According to Panagiotelis and Smith (2008), sampling an observation β_sj from truncated normal (A9) is equivalent to sampling an observation ${\mathit{\beta }}_{\mathit{\text{sj}}}^{(\mathit{\text{temp}})}$ from $N[{\mathit{\beta }}_{\mathit{\text{sj}}}^{\ast },{\mathbf{H}}_{\mathit{\text{sj}}}]$ and then transforming ${\mathit{\beta }}_{\mathit{\text{sj}}}^{(\mathit{\text{temp}})}$ to β_sj by

$${\mathit{\beta }}_{\mathit{\text{sj}}}={\mathit{\beta }}_{\mathit{\text{sj}}}^{(\mathit{\text{temp}})}-{\mathbf{H}}_{\mathit{\text{sj}}}{\mathbf{Q}}_{\mathit{\text{sj}}}^T{({\mathbf{Q}}_{\mathit{\text{sj}}}{\mathbf{H}}_{\mathit{\text{sj}}}{\mathbf{Q}}_{\mathit{\text{sj}}}^T)}^{-1}{\mathbf{Q}}_{\mathit{\text{sj}}}{\mathit{\beta }}_{\mathit{\text{sj}}}^{(\mathit{\text{temp}})},$$ (A10)

where ${\mathbf{Q}}_{\mathit{\text{sj}}}={\mathbf{1}}_{n_s}^T{\mathbf{B}}_{\mathit{\text{sj}}}$. Moreover,

$$[{\nu }_{\mathit{\text{sj}}}^{-1}|·]~\text{Gamma }[{\nu }_1+\frac{L}{2},{\nu }_2+\frac{1}{2}{\mathit{\beta }}_{\mathit{\text{sj}}}^T{\mathbf{K}}_{\mathit{\text{sj}}}{\mathit{\beta }}_{\mathit{\text{sj}}}].$$ (A11)

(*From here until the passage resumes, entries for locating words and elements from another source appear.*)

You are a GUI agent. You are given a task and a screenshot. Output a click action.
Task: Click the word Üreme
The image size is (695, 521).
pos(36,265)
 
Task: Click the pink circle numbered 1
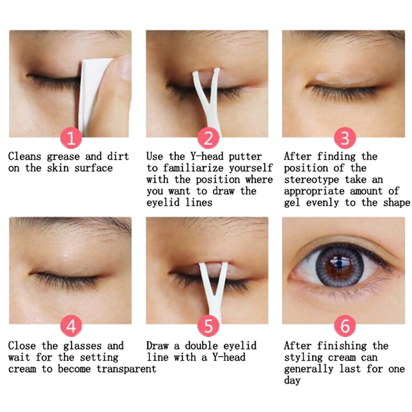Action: pos(71,138)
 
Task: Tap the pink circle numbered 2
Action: pos(208,138)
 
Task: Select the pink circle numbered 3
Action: pos(345,138)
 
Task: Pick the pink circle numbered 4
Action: pos(71,326)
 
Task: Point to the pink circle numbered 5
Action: pos(208,326)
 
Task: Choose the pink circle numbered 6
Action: pos(345,326)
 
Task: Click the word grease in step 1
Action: pos(63,157)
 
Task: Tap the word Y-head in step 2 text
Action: pos(207,157)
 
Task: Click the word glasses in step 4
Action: pos(82,346)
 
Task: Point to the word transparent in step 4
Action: pos(126,369)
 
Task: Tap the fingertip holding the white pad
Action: pos(124,67)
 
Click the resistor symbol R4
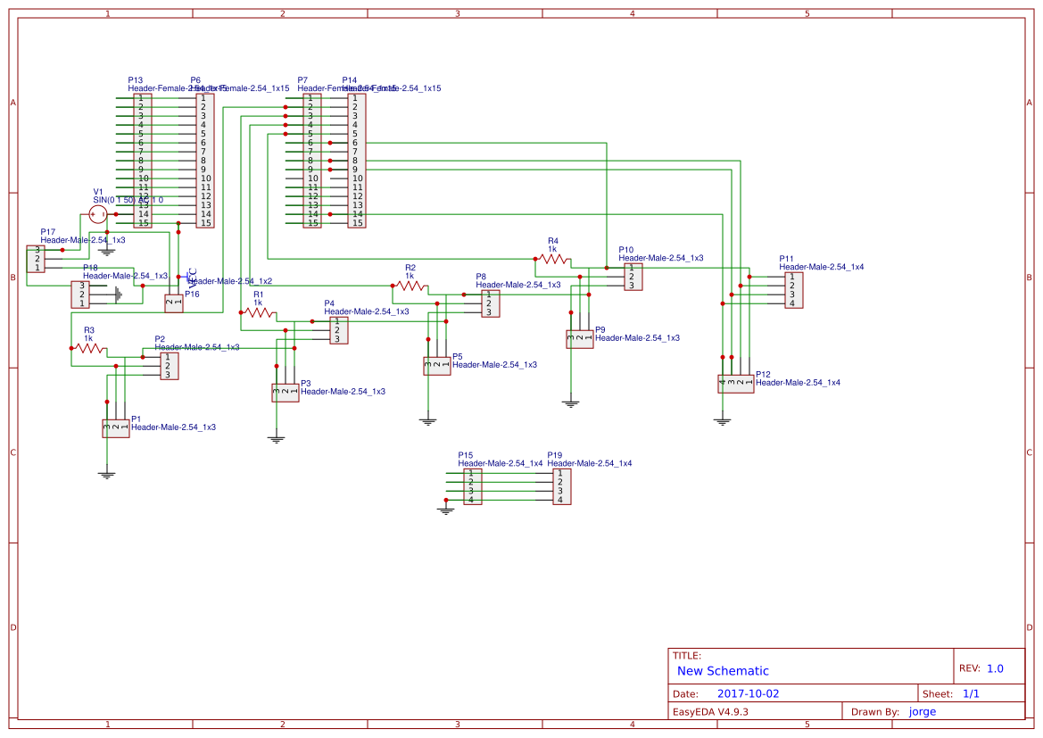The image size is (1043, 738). [x=553, y=259]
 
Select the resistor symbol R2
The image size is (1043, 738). [x=410, y=286]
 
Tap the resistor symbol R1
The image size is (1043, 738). [x=259, y=312]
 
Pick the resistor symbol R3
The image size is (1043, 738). [x=89, y=348]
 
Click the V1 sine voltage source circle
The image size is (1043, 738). [x=98, y=214]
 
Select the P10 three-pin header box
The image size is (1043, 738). [x=633, y=277]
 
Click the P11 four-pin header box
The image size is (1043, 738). [x=793, y=290]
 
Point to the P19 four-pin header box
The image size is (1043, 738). [x=561, y=486]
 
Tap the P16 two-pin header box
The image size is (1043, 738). [x=174, y=303]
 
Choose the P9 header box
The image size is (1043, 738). [x=579, y=339]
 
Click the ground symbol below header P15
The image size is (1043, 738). [x=446, y=510]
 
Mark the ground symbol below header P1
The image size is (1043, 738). [x=107, y=475]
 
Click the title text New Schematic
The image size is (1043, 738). [x=723, y=671]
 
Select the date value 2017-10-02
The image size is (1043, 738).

(V) Full conditional distributions of τ_s, ζ_us, and α

$$p({\tau }_s|·)\propto \text{exp }\{\sum _{u=s}^S\sum _{i=1}^n\text{log}(p_{i10u})\times \mathrm{I}(Z_{i1}=u)-\frac{{({\tau }_s-{\tau }_{s0})}^2}{2{\sigma }_{\tau 0}^2}\},$$

$$p({\zeta }_{\mathit{\text{us}}}|·)\propto \text{exp }\{\sum _{\upsilon =s}^S\sum _{i=1}^n\sum _{t=2}^T\text{log}(p_{\mathit{\text{itu}}\upsilon })\times \mathrm{I}(Z_{\mathit{\text{it}}}=\upsilon ,Z_{i,t-1}=u)-\frac{{({\zeta }_{\mathit{\text{us}}}-{\zeta }_{\mathit{\text{us}}0})}^2}{2{\sigma }_{\zeta 0}^2}\},$$ (A12)

$$p(\mathit{\alpha }|·)\propto \text{exp }\{\sum _{i=1}^n\sum _{t=2}^T\text{log}(p_{\mathit{\text{itus}}})\times \mathrm{I}(Z_{\mathit{\text{it}}}=s,Z_{i,t-1}=u)-\frac{1}{2}{(\mathit{\alpha }-{\mathit{\alpha }}_0)}^T{\mathbf{H}}_{\alpha 0}^{-1}(\mathit{\alpha }-{\mathit{\alpha }}_0)\},$$

where p_itu0 and p_itus can be calculated via Equation (12).